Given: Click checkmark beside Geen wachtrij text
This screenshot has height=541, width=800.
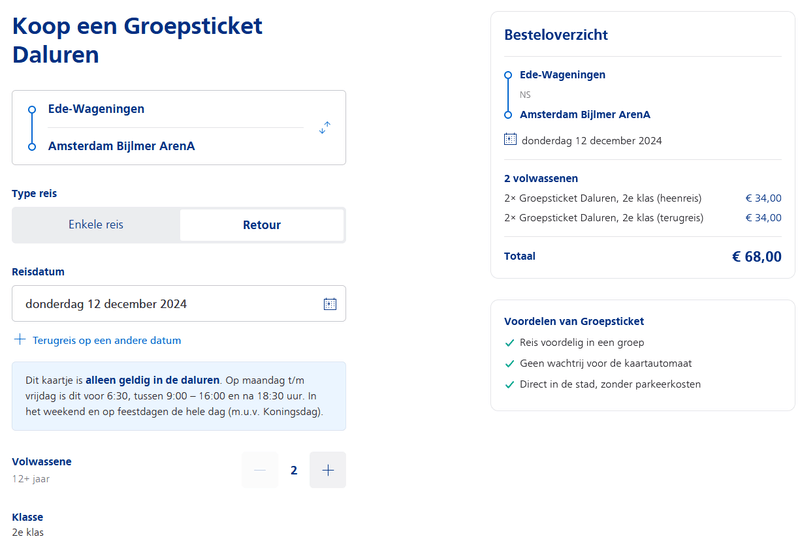Looking at the screenshot, I should pyautogui.click(x=510, y=364).
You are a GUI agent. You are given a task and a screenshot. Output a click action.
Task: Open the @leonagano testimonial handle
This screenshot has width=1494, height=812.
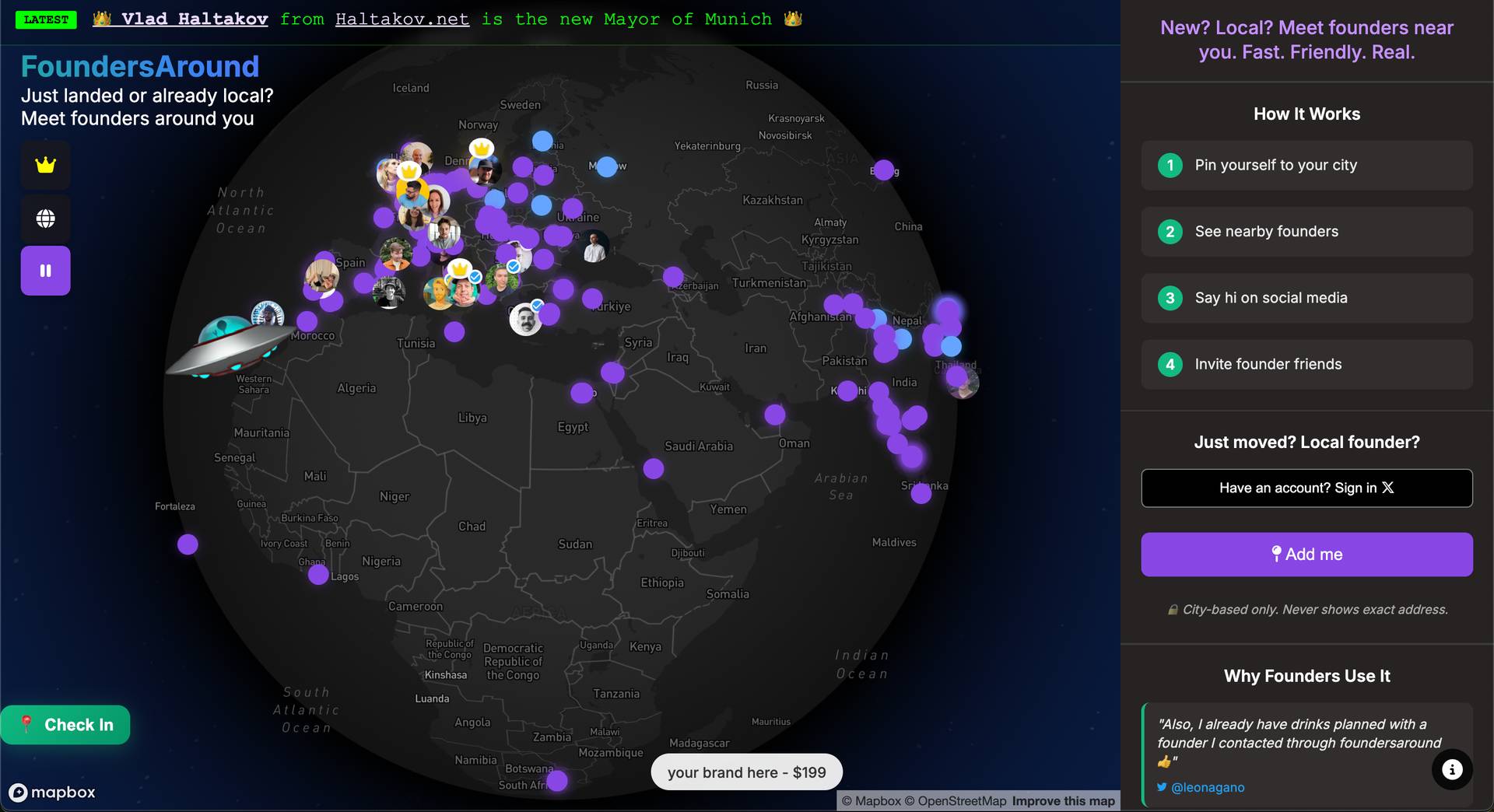(x=1208, y=787)
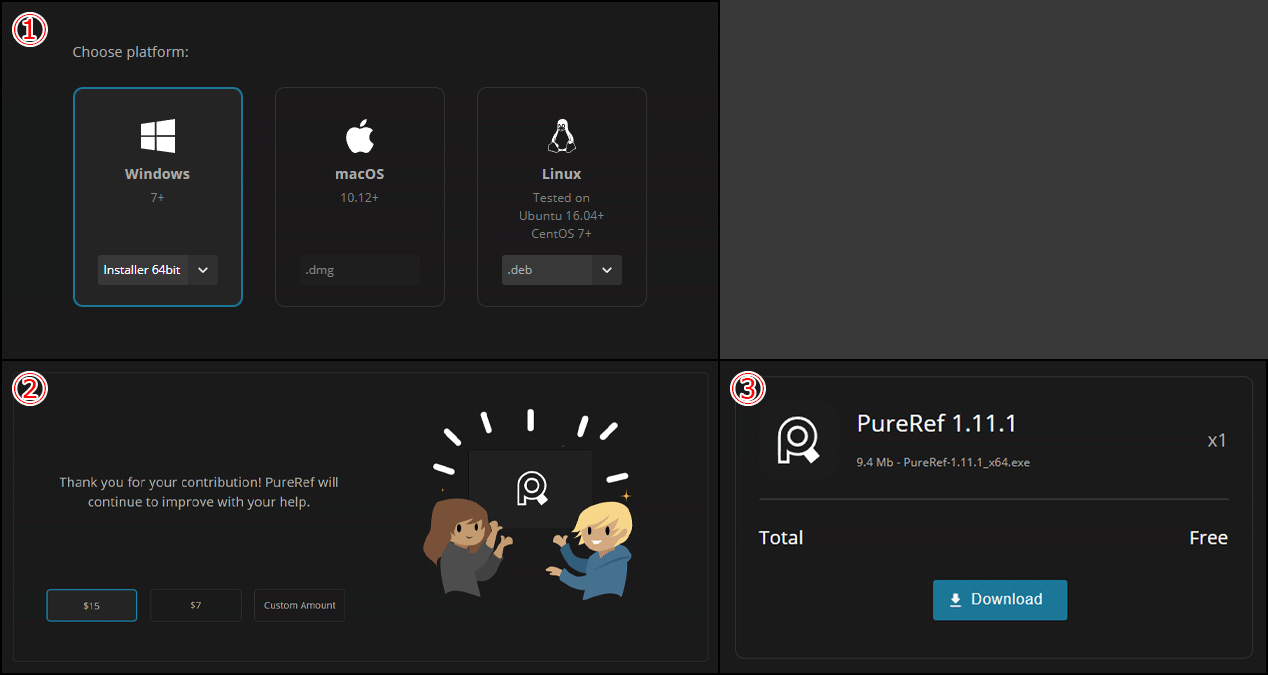Viewport: 1268px width, 675px height.
Task: Click the PureRef logo beside the product name
Action: point(796,440)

---+---

▸ **About this task**
Where the data contains images, drop them and print the rest exactly.

▸ **Expected answer**
Given: Click checkmark beside Geen wachtrij text
This screenshot has height=541, width=800.
Looking at the screenshot, I should pyautogui.click(x=510, y=364).
You are a GUI agent. You are given a task and a screenshot. Output a click action.
Task: Open the @leonagano testimonial handle
This screenshot has width=1494, height=812.
(x=1208, y=787)
Viewport: 1268px width, 675px height.
Task: Click the PureRef logo beside the product name
Action: point(796,440)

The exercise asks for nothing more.